Welcome to the Maunie of Ardwall blog

This is the blog of Maunie of Ardwall. After a six-year adventure sailing from Dartmouth to Australia, we are now back in Britain.

Friday, 16 September 2016

A Welcome Break From Life's Ups and Downs

The long weekend spent anchored off Luganville was great - we restocked our food lockers, found some (relatively) cheap but very drinkable Australian wine to put into the empty drinks cellar and, of course, enjoyed the football.
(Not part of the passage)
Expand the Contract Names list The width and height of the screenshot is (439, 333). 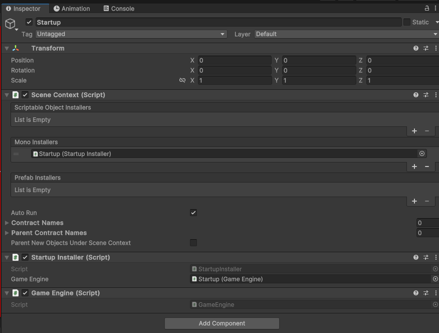pyautogui.click(x=7, y=223)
However the downside was that the anchorage is pretty exposed and is on what we sailors call a 'lee shore' - in other words the land is to the lee (down wind) of us so if the anchor dragged we'd find ourselves aground pretty quickly. The good thing was that the anchor was buried deep in very good-holding sand but the wind-driven waves meant that Maunie was never still so it wasn't exactly a restful place to be.

So we decided to move around the corner and head north:


The prevailing wind is south easterly here so we had an entertaining sail, short-tacking eastwards out of the Segond Channel and past the wreck of the Coolidge, and then turned northwards to tuck inside Aesi island, out of the swell, and up towards Oyster Island.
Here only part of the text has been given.